Extracted entries below:

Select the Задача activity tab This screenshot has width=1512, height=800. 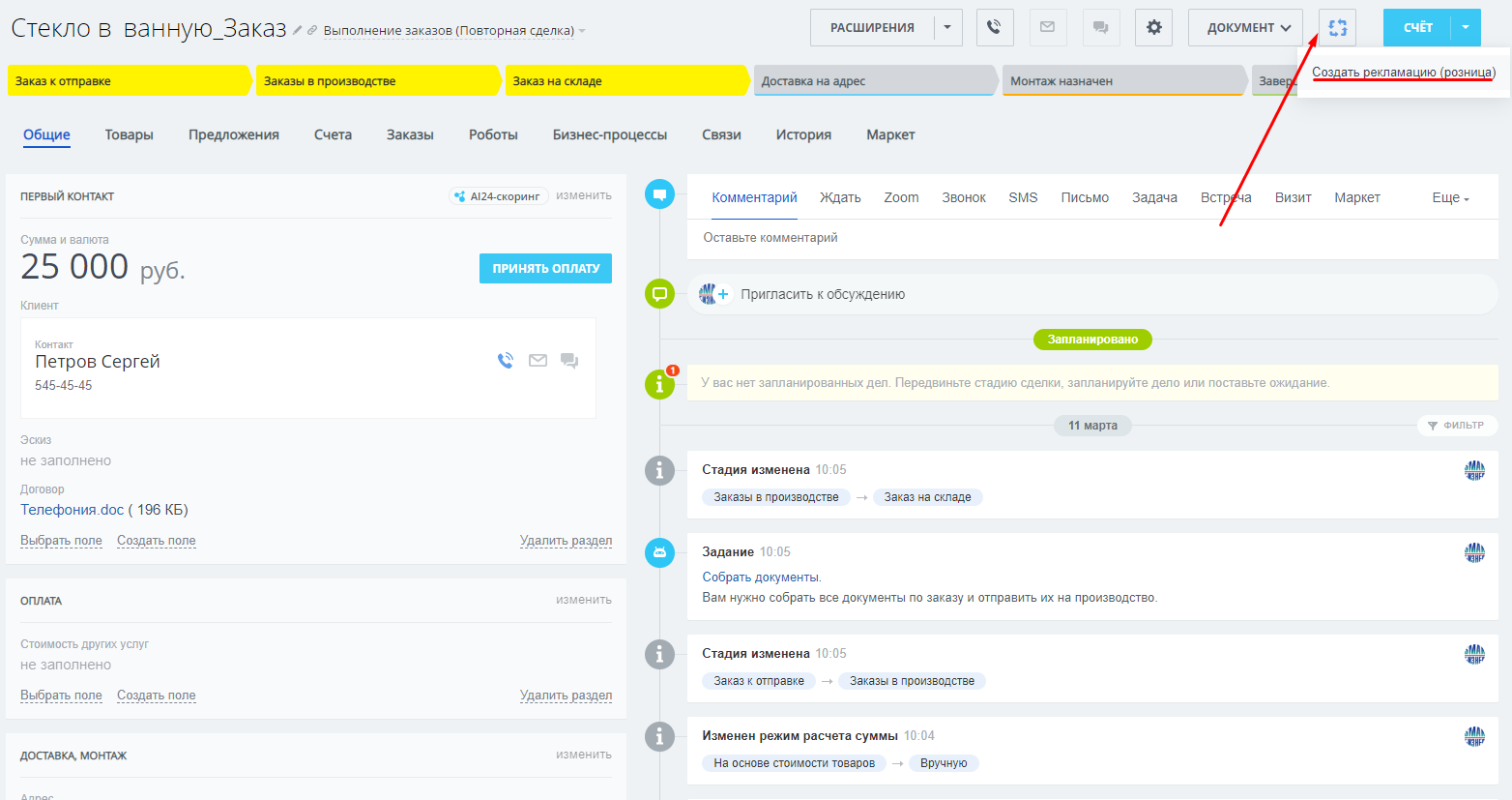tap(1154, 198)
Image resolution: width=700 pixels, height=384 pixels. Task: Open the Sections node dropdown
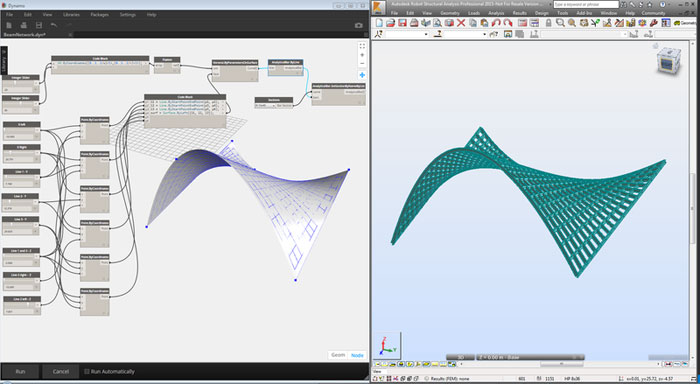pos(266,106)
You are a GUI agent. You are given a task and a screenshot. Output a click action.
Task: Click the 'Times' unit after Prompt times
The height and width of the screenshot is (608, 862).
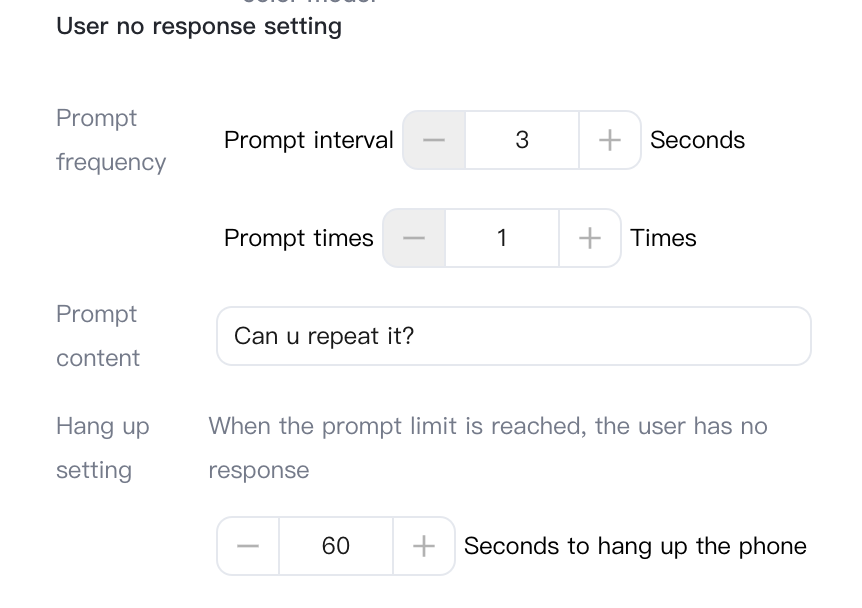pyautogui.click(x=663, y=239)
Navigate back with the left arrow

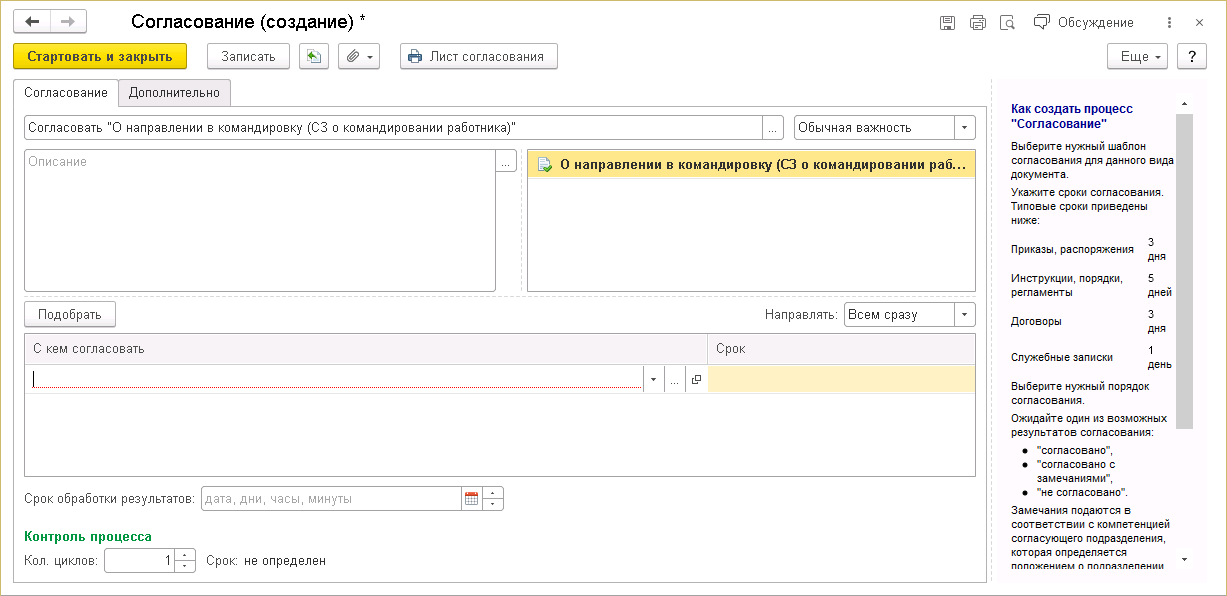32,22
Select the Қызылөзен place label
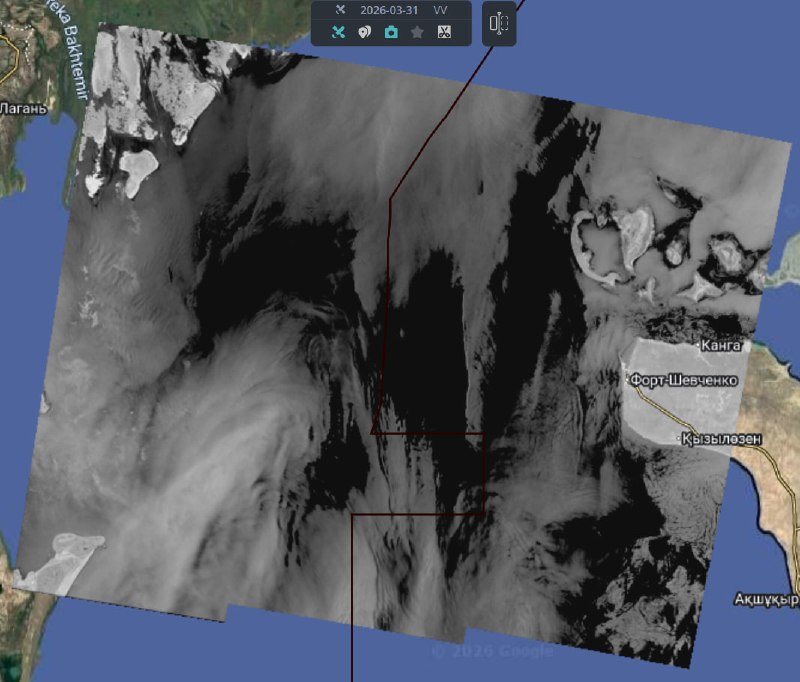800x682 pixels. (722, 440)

End of Extracted entries.

Exercise prompt >> All lines from the one holding "Navigate back with the left arrow" to the end of the listing above need to be duplicated exactly. None of the pictures should be included.

Solved problem >>
Navigate back with the left arrow

32,22
Select the Қызылөзен place label
800x682 pixels. (722, 440)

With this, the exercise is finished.